Où en sommes nous aujourd’hui ? La proposition de loi n’a pas été votée pour cause de nouvelles élections . Notons par ailleurs que malgré le fait que Denis Ducarme, membre du MR qui était au gouvernement a choisi de présenter son idée sous forme d’une proposition de loi et non comme projet de loi (qui est introduit par un ministre) laisse à penser qu’il savait que celle-ci ne ferait pas consensus. Petit détour sur les subtilités des arcanes juridico-parlementaire, les deux manières classiques d’introduire de nouvelles lois en Belgique est soit sous la forme d’une proposition de loi qui est amené au vote par n’importe quel parlementaire soit sous la forme d’un projet de loi donc par le gouvernement. Généralement, lorsque l’on veut être certain de faire passer une loi, on va choisir la seconde option car un projet de loi fait l’objet d’un consensus des membres du gouvernement et donc des partis qui y sont liés et donc la majorité parlementaire qui va avec. Or le Fait que Denis Ducarme ait préféré la première option laisse à penser qu’il savait qu’il ne serait pas suivi par le précédent gouvernement.

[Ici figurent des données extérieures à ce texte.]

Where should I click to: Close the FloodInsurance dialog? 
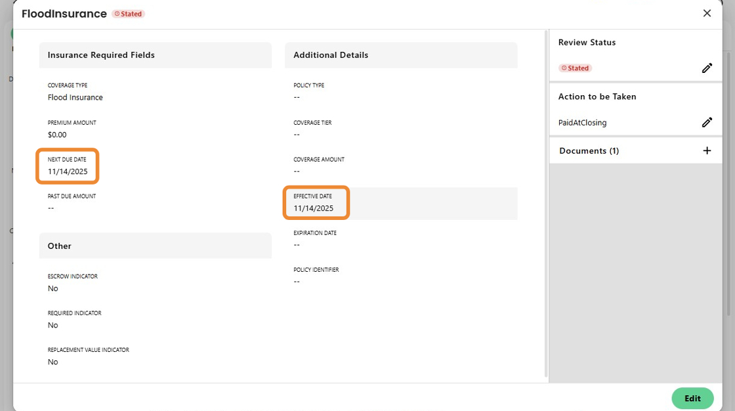pyautogui.click(x=707, y=13)
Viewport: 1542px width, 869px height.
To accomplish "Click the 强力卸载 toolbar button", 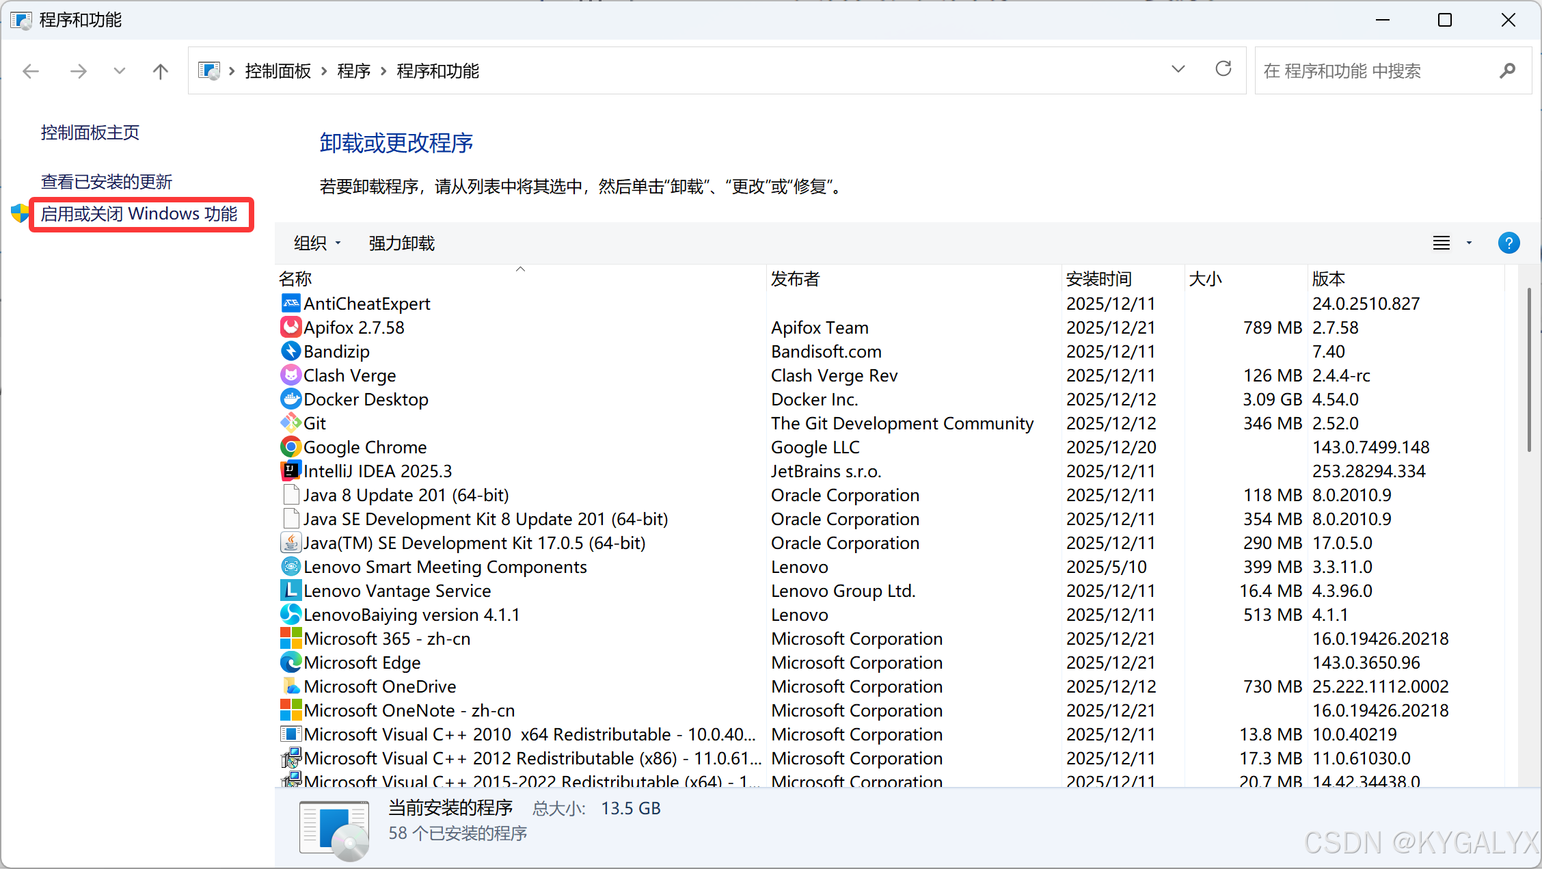I will 401,243.
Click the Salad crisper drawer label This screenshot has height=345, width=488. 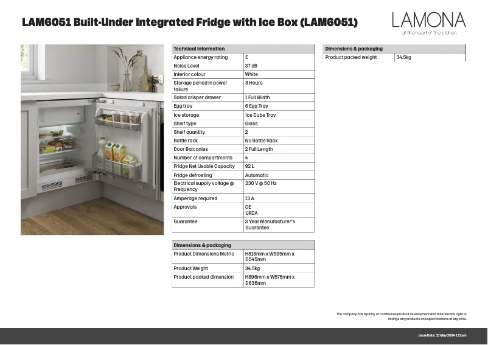coord(197,97)
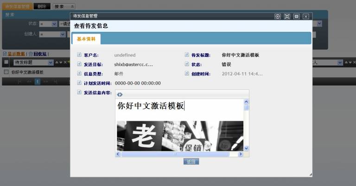Open the 待发信息管理 tab behind the dialog

click(16, 6)
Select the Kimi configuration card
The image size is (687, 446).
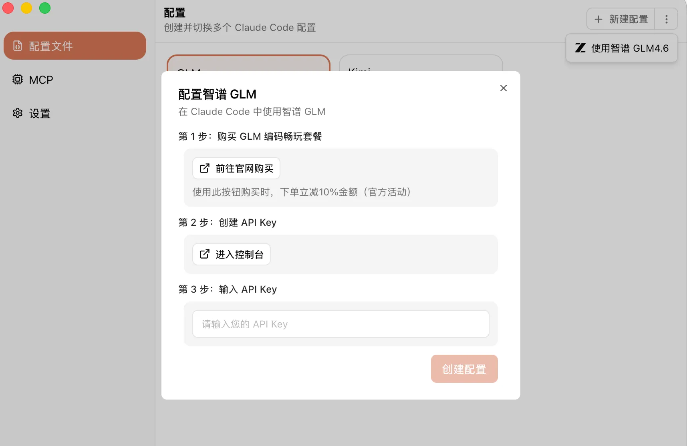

Néanmoins, avec le basculement à droite du parlement et le futur probable gouvernement Arizona, il est plus que probable que cette proposition bénéficiera d’oreilles plus attentives de la part de ses partenaires de majorité. Il s’est d’ailleurs fendu d’un tweet le 21 septembre faisant explicitement référence à sa proposition de loi comme faisant partie des négociations.

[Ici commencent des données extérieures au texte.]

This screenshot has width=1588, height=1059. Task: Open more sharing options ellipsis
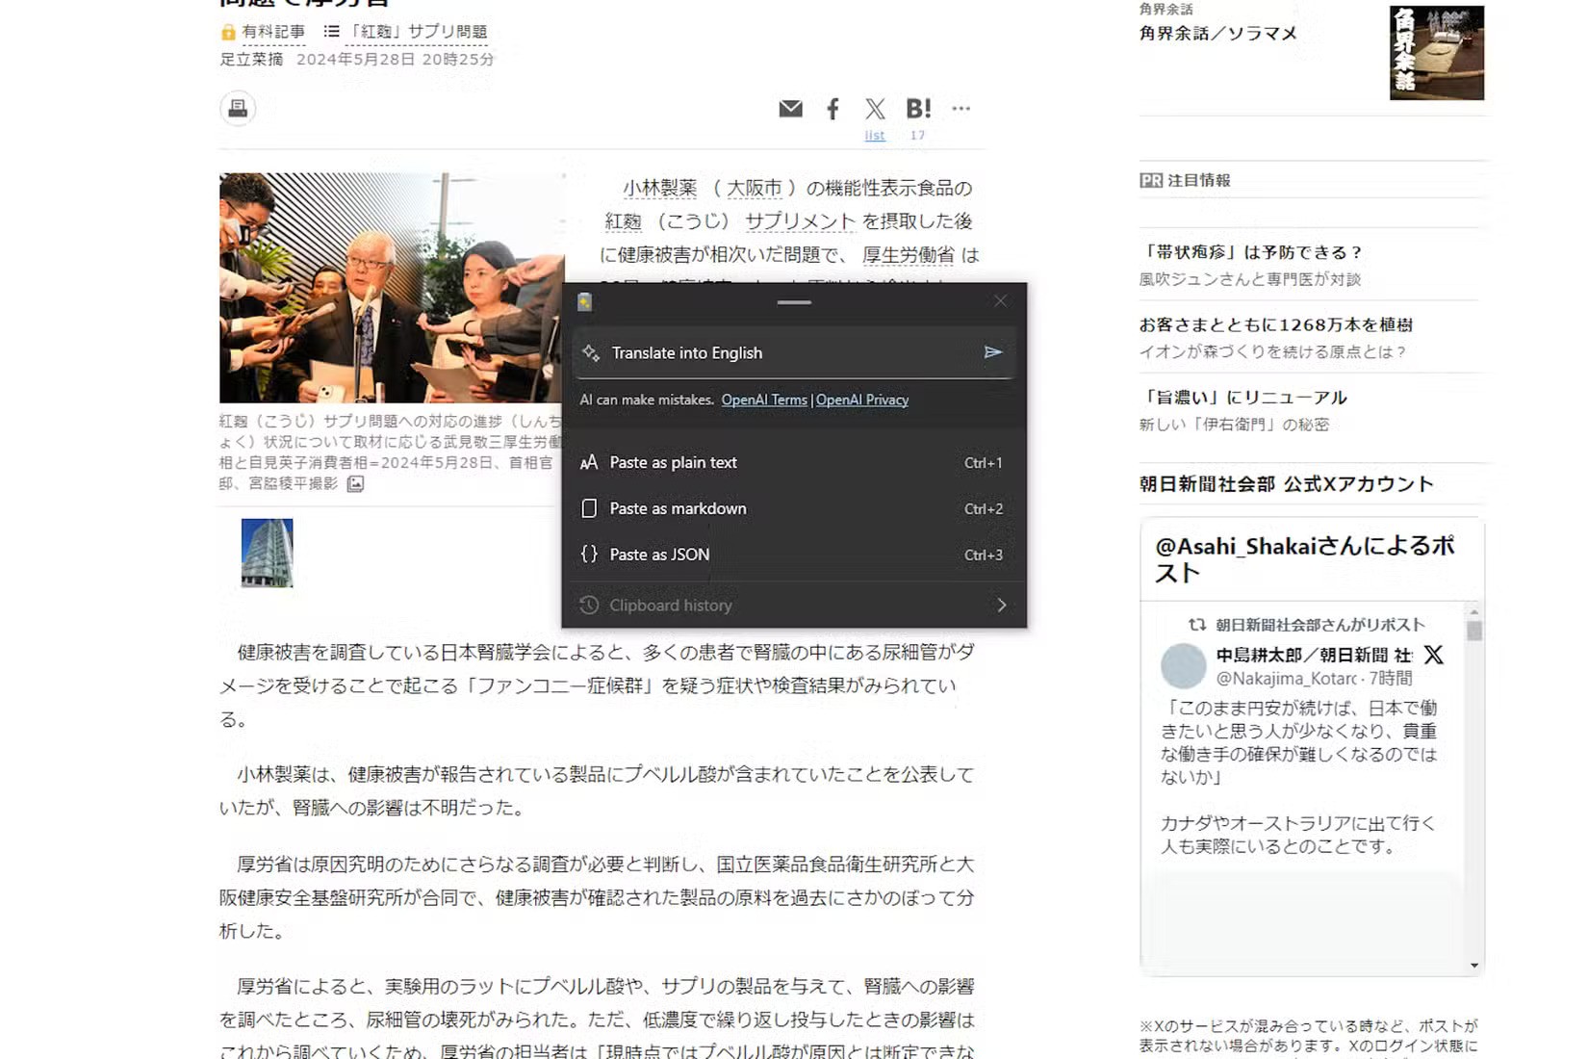(x=960, y=109)
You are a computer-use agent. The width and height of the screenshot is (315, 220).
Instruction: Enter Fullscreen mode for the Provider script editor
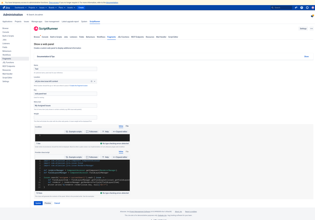tap(92, 157)
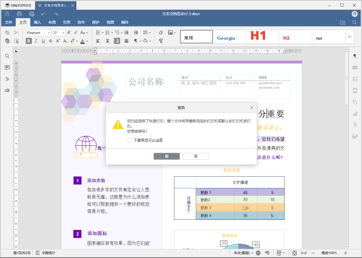
Task: Switch to the 插入 tab
Action: click(38, 23)
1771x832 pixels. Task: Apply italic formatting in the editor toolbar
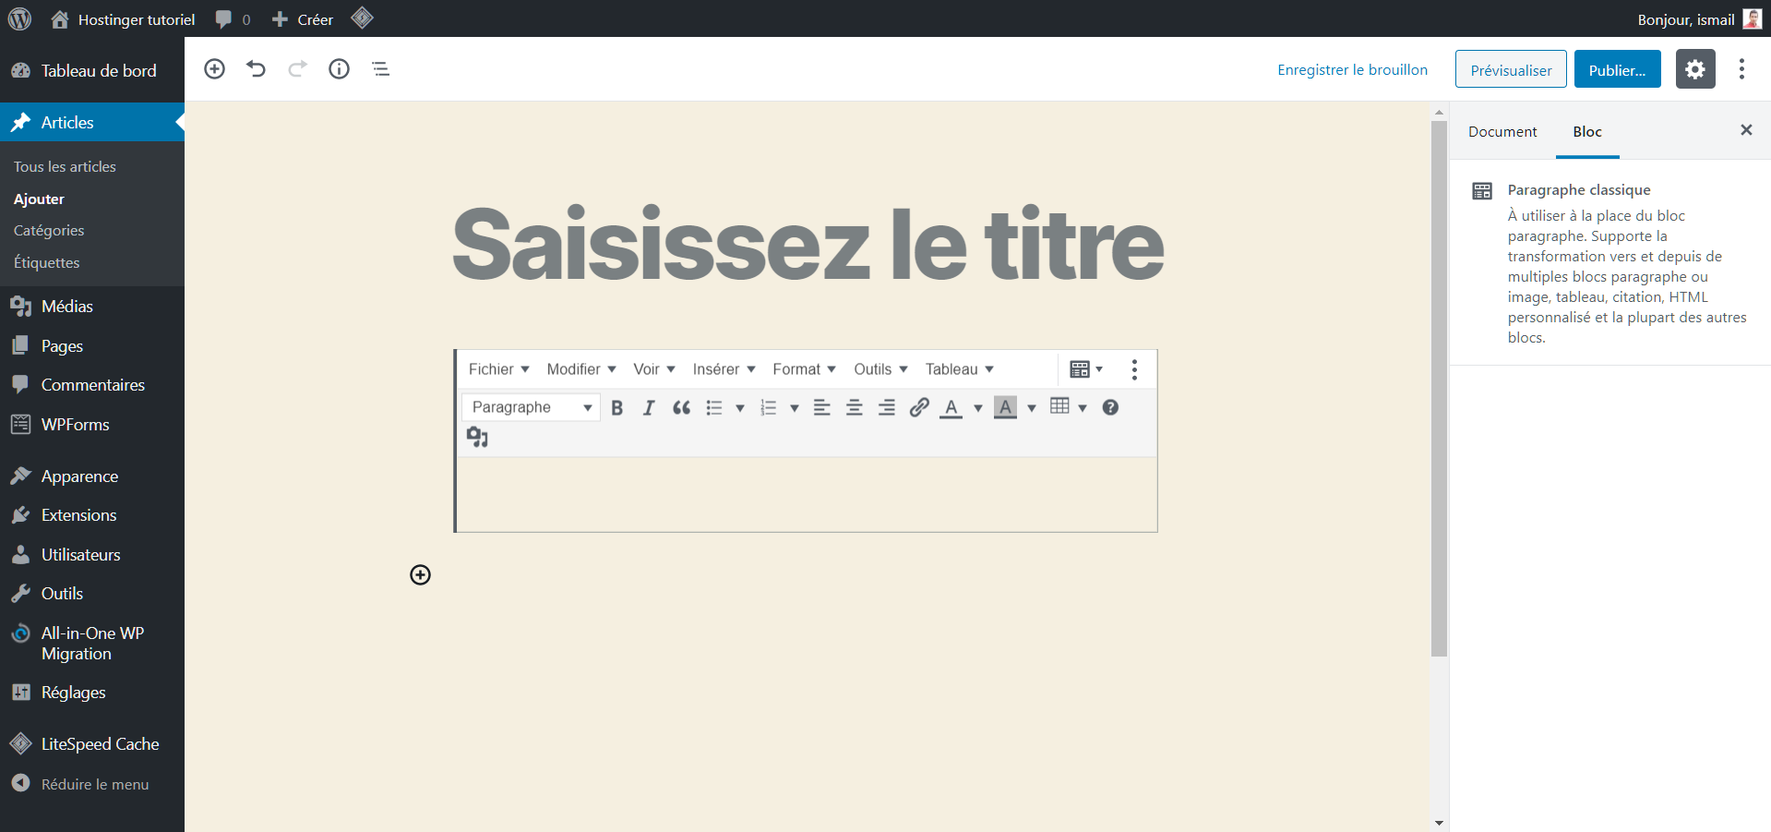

Un article par ailleurs, paru le 14 novembre dans L’Echo semblait affirmer que la dissolution d’associations faisait parti du futur accord du gouvernement. Georges Louis Bouchez, dans une interview le 9 novembre donnant l’exemple de Samidoun.
Sources :
- secoursrouge.org
- Il est d’ailleurs troublant de noter que les plus de 90 convocations lancées par les autorités suite à l’occupation de l’université face référence à l’appartenance supposée à un groupe prônant la discrimination et la haine raciale. L’intitulé rappelant étrangement celui de sa proposition visant à dissoudre les groupes appelant à la discrimination et à la haine.